START RECORD EXCERPTS

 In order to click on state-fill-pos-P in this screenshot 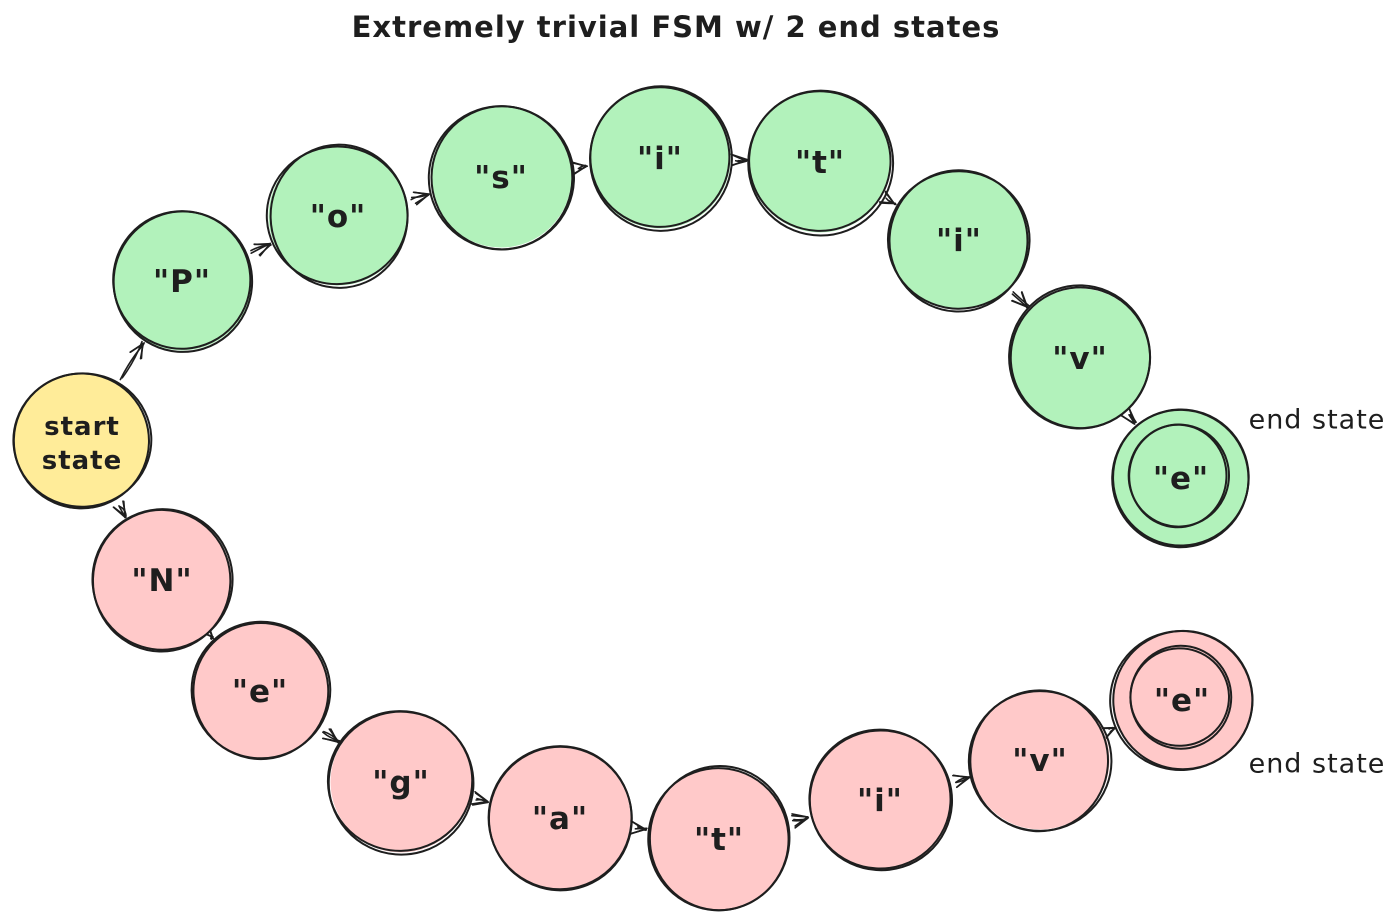, I will do `click(182, 281)`.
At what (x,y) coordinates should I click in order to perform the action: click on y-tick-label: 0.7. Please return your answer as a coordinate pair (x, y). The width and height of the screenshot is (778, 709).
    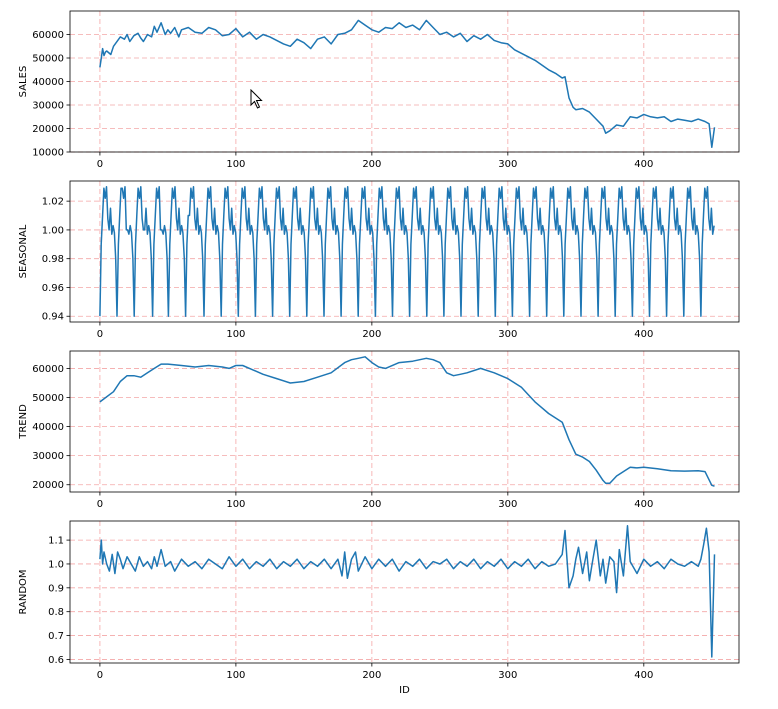
    Looking at the image, I should click on (56, 636).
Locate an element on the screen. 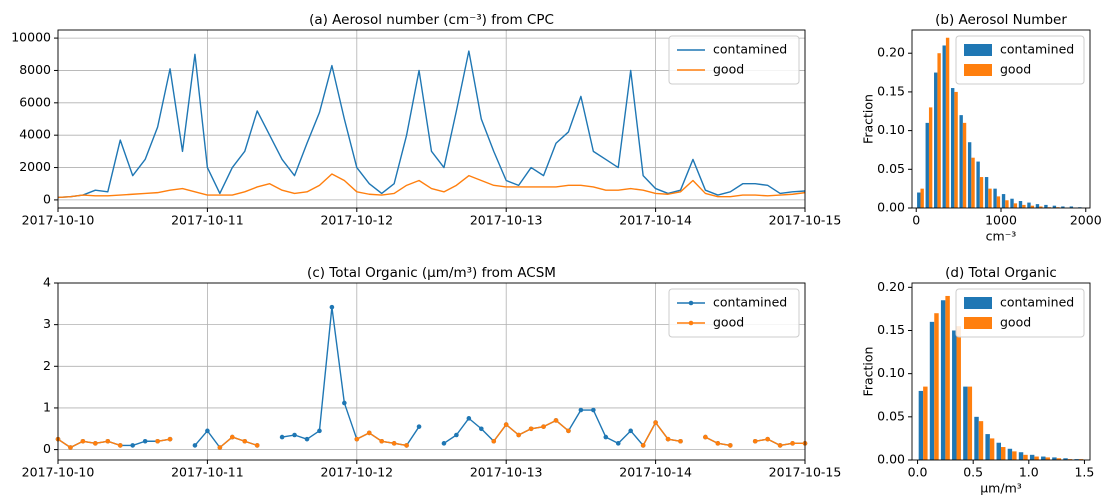 This screenshot has height=500, width=1108. y-tick-label: 0.05 is located at coordinates (891, 168).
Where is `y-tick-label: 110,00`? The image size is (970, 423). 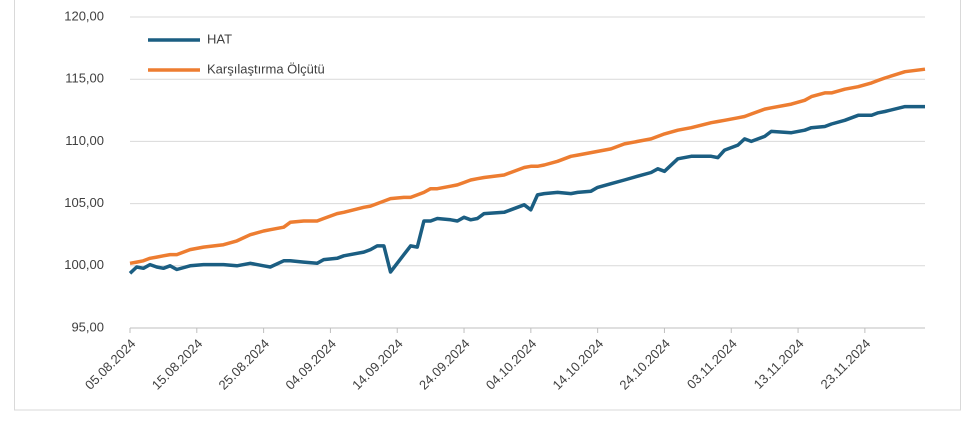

END RECORD EXCERPTS

WHAT IS NEEDED ▸
Which lines in the entries above contain the word "should"? List each one in full.

TASK OUTPUT ▸
At what (x,y) coordinates should I click in order to perform the action: click on y-tick-label: 0.7. Please return your answer as a coordinate pair (x, y). The width and height of the screenshot is (778, 709).
    Looking at the image, I should click on (56, 636).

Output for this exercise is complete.